## Problem requirements:
Two lines in the data below mark the range: the one with "2018 m. sausio mėn. (899, 1578)" and the one with "[Download on the App Store] (804, 2274)". Return both, along with every line between them, exactly.

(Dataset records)
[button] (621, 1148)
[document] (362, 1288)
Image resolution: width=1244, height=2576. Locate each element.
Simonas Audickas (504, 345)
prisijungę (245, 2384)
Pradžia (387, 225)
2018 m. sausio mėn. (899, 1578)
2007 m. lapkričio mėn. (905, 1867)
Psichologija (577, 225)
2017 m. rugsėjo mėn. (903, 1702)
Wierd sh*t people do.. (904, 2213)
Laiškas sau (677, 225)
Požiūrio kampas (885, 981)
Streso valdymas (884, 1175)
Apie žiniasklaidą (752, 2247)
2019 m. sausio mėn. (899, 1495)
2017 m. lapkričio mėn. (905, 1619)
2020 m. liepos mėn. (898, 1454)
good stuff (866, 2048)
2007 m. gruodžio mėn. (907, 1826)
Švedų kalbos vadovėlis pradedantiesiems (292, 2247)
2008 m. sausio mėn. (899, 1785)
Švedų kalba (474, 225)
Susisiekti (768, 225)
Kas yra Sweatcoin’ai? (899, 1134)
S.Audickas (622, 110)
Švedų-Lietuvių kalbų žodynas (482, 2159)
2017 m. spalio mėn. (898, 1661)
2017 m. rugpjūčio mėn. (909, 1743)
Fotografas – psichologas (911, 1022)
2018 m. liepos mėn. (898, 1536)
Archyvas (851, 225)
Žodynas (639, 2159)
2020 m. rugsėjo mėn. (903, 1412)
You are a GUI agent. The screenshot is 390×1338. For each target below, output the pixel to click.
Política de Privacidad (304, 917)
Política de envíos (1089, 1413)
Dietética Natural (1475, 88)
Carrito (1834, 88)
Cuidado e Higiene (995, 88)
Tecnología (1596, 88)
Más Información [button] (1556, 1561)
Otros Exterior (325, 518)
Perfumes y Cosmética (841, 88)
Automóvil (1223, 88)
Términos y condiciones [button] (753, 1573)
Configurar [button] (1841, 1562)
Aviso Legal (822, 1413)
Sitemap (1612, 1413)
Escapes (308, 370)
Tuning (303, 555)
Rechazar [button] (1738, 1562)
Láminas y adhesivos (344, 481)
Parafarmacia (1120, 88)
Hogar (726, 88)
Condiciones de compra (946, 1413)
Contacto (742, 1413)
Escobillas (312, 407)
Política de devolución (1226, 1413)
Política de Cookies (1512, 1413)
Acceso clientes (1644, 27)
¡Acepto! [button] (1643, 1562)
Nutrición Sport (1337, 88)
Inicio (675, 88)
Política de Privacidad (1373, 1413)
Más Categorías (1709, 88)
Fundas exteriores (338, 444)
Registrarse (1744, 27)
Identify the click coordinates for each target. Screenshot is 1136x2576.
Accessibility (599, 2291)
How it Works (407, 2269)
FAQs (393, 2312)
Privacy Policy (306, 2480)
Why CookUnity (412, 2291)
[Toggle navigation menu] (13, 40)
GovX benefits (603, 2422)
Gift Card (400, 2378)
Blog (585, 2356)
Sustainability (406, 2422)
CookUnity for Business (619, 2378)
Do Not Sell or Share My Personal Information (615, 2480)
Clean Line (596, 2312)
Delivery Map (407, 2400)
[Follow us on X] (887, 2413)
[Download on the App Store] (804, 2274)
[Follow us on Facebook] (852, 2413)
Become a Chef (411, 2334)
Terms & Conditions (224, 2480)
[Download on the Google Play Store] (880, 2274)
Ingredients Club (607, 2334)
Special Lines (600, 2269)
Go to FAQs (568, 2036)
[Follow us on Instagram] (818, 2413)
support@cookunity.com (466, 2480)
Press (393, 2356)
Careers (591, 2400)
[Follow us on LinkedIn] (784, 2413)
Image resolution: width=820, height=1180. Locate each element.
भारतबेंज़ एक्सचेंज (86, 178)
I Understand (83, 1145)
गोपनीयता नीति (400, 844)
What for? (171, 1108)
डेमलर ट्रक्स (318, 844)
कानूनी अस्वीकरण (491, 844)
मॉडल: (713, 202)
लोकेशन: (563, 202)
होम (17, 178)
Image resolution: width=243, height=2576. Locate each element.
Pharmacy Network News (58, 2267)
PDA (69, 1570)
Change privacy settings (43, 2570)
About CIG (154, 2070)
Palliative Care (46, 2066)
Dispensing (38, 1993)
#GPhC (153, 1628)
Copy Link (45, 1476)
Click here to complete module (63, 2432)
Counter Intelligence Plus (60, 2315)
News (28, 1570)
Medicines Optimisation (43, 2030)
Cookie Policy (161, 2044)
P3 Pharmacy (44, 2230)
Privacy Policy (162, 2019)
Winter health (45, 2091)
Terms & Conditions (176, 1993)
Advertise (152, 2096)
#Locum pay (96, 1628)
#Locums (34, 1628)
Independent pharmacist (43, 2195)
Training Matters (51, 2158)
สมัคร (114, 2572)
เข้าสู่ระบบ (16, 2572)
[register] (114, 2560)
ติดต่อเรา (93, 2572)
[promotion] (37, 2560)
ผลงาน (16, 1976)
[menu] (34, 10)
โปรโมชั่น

## Reply to the task:
2018 m. sausio mėn. (899, 1578)
2007 m. lapkričio mėn. (905, 1867)
Psichologija (577, 225)
2017 m. rugsėjo mėn. (903, 1702)
Wierd sh*t people do.. (904, 2213)
Laiškas sau (677, 225)
Požiūrio kampas (885, 981)
Streso valdymas (884, 1175)
Apie žiniasklaidą (752, 2247)
2019 m. sausio mėn. (899, 1495)
2017 m. lapkričio mėn. (905, 1619)
2020 m. liepos mėn. (898, 1454)
good stuff (866, 2048)
2007 m. gruodžio mėn. (907, 1826)
Švedų kalbos vadovėlis pradedantiesiems (292, 2247)
2008 m. sausio mėn. (899, 1785)
Švedų kalba (474, 225)
Susisiekti (768, 225)
Kas yra Sweatcoin’ai? (899, 1134)
S.Audickas (622, 110)
Švedų-Lietuvių kalbų žodynas (482, 2159)
2017 m. spalio mėn. (898, 1661)
2017 m. rugpjūčio mėn. (909, 1743)
Fotografas – psichologas (911, 1022)
2018 m. liepos mėn. (898, 1536)
Archyvas (851, 225)
Žodynas (639, 2159)
2020 m. rugsėjo mėn. (903, 1412)
You are a GUI agent. The screenshot is 390×1338. For each target below, output the pixel to click.
Política de Privacidad (304, 917)
Política de envíos (1089, 1413)
Dietética Natural (1475, 88)
Carrito (1834, 88)
Cuidado e Higiene (995, 88)
Tecnología (1596, 88)
Más Información [button] (1556, 1561)
Otros Exterior (325, 518)
Perfumes y Cosmética (841, 88)
Automóvil (1223, 88)
Términos y condiciones [button] (753, 1573)
Configurar [button] (1841, 1562)
Aviso Legal (822, 1413)
Sitemap (1612, 1413)
Escapes (308, 370)
Tuning (303, 555)
Rechazar [button] (1738, 1562)
Láminas y adhesivos (344, 481)
Parafarmacia (1120, 88)
Hogar (726, 88)
Condiciones de compra (946, 1413)
Contacto (742, 1413)
Escobillas (312, 407)
Política de devolución (1226, 1413)
Política de Cookies (1512, 1413)
Acceso clientes (1644, 27)
¡Acepto! [button] (1643, 1562)
Nutrición Sport (1337, 88)
Inicio (675, 88)
Política de Privacidad (1373, 1413)
Más Categorías (1709, 88)
Fundas exteriores (338, 444)
Registrarse (1744, 27)
Identify the click coordinates for each target. Screenshot is 1136x2576.
Accessibility (599, 2291)
How it Works (407, 2269)
FAQs (393, 2312)
Privacy Policy (306, 2480)
Why CookUnity (412, 2291)
[Toggle navigation menu] (13, 40)
GovX benefits (603, 2422)
Gift Card (400, 2378)
Blog (585, 2356)
Sustainability (406, 2422)
CookUnity for Business (619, 2378)
Do Not Sell or Share My Personal Information (615, 2480)
Clean Line (596, 2312)
Delivery Map (407, 2400)
[Follow us on X] (887, 2413)
[Download on the App Store] (804, 2274)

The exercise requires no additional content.